Rats are sporting tiny, sci-fi-esque goggles in the name of science. The result: In addition to providing some pretty cute images, the fashionable rats have revealed that parts of the brain related to vision also help animals predict future rewards.

An animal's ability to predict events is vital for avoiding danger and obtaining basic resources, such as a rewarding drink of water. Though scientists had known rats had the ability to make predictions, they thought only higher cognitive areas were involved. Now a new study, to be published in February in the journal Neuron, reveals how the vision center of a rat's brain can learn to time when a reward is imminent.

While the study was in rats, it could prove to be a good model for how learning occurs in the human brain, too.

"This is a fantastic example of how the response of cells changes due to a behavioral paradigm," said theoretical neuroscientist Harel Shouval of the University of Texas Medical School at Houston, who was not involved in the study but has worked previously with the researchers. "We can see the cells learning new behavior," he said.
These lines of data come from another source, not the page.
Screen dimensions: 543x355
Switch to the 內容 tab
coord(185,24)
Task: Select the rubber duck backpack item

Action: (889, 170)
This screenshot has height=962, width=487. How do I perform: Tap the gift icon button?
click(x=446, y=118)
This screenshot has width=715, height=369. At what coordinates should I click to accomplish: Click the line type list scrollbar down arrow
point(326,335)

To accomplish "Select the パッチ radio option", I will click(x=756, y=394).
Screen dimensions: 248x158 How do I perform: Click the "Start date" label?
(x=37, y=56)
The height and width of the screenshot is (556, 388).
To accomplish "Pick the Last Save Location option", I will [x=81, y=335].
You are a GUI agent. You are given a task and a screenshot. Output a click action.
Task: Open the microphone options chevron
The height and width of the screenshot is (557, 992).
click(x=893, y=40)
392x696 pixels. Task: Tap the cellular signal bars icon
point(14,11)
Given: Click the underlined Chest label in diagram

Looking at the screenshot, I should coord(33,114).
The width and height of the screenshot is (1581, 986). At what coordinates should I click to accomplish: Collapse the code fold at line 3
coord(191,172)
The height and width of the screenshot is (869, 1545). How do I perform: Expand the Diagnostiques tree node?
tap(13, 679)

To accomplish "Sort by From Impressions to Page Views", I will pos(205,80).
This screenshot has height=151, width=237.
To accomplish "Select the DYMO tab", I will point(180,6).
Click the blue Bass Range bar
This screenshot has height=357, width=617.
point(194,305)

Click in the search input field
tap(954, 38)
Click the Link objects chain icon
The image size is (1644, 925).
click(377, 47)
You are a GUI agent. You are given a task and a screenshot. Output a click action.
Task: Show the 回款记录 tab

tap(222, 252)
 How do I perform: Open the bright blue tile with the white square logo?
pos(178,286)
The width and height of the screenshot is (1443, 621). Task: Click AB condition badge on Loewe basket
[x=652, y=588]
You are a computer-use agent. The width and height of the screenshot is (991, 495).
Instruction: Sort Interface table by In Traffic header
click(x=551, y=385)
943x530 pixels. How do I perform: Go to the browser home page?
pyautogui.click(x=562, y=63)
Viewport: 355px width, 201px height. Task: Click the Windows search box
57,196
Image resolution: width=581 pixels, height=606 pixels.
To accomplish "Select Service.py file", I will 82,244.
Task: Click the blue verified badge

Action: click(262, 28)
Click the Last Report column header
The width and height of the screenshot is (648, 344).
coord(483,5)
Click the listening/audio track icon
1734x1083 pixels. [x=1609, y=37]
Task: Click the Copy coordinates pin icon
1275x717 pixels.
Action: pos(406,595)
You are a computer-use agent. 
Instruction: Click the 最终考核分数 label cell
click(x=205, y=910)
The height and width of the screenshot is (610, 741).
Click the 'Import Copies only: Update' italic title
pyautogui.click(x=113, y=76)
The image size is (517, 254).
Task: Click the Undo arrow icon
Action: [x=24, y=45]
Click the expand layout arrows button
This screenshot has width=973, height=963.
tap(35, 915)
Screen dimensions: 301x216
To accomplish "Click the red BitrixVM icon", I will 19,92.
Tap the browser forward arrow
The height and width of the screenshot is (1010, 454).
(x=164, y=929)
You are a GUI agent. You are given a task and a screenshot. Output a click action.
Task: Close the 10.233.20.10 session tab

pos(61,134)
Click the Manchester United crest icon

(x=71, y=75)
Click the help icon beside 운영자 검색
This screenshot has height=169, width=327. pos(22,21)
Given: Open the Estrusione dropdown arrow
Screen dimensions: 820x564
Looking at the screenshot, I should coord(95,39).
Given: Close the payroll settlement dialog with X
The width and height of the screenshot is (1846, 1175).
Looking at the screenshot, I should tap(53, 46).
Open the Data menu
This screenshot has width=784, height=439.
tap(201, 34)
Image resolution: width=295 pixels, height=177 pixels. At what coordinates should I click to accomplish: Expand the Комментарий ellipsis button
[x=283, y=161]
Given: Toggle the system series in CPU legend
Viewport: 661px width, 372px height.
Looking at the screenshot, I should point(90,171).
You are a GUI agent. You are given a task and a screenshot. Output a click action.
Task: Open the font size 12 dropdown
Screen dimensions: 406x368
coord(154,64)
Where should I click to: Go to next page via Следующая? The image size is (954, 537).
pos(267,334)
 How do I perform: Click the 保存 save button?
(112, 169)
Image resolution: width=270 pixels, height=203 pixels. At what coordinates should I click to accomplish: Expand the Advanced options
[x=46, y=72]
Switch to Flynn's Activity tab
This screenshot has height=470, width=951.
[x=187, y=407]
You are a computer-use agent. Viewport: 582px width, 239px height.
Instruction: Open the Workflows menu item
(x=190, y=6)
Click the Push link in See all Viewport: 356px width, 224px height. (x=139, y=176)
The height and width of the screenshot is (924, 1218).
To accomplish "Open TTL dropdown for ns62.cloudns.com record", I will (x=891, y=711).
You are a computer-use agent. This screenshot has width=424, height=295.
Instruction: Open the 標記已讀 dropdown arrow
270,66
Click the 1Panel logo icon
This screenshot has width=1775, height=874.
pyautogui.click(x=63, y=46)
Just as Pavlov's dog learned to associate the sound of a bell ringing with dinnertime, rats can learn to associate flashes of light with how long they must wait to receive a sip of water. Researchers outfitted rats with goggles that flashed a light in one of the animal's eyes to signal the rat to lick a spout in order to receive a drop of water.

A flash in one eye indicated a certain number of licks were required to release the water, while a flash in the other eye signaled that many more licks were necessary. The rats learned the connection between a signal to each eye and the licking time required. The researchers recorded the rats' brain activity using electrodes as the animals completed the task. Results showed, neurons in a vision center of the brain became active in response to one expected licking interval or the other, but not both.

Next, the researchers probed how this learning mechanism works. Nerves from a part of the rat brain known as the basal forebrain are thought to secrete the chemical acetylcholine into the brain's main vision center, also called the primary visual cortex, reinforcing connections that were recently active. When the scientists injected the rats with a neurotoxin that blocks those acetylcholine-releasing nerves, however, the rats' brains continued to remember the licking time for each signal, suggesting the acetylcholine and basal forebrain weren't needed to maintain those associations.

But then the scientists switched the visual cues, so a flash to the eye that signaled less licking now signaled more licking, and vice versa. Then they injected the neurotoxin into some rats but not others. The rats that didn't receive any neurotoxin learned the new association, but those that received the neurotoxin couldn't make the switch; their brains continued to remember the old mapping. The results indicate that the brain's primary vision area plays an important role in learning and relearning new associations.

There's more work to be done, says Shouval, but the findings strongly suggest that the primary visual cortex is not only sensory, but is involved in learning new behaviors as well.